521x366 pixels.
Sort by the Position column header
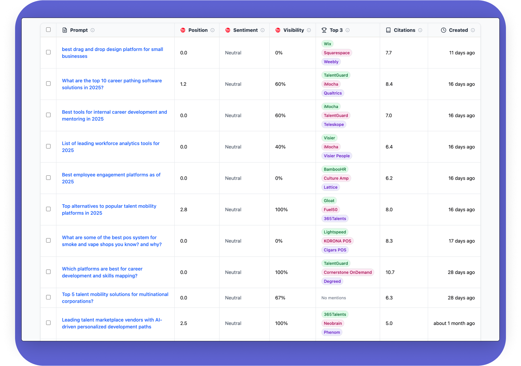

********

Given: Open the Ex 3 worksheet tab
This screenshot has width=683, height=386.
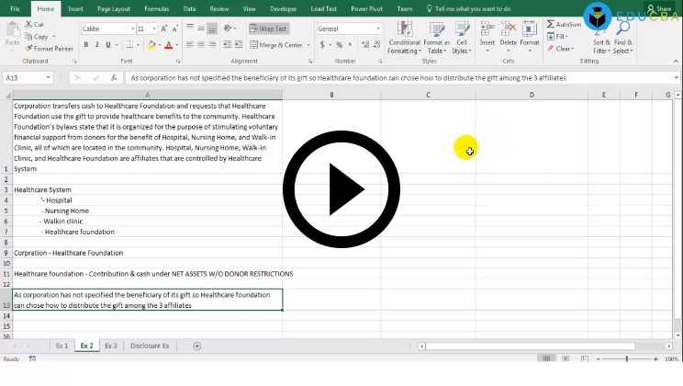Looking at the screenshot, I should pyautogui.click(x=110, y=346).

********

**Your assignment**
For this exercise, repeat exactly the lines of the data above from the one with "521x366 pixels." down to the one with "Sort by the Position column header", both end lines included.

**Written answer**
521x366 pixels.
Sort by the Position column header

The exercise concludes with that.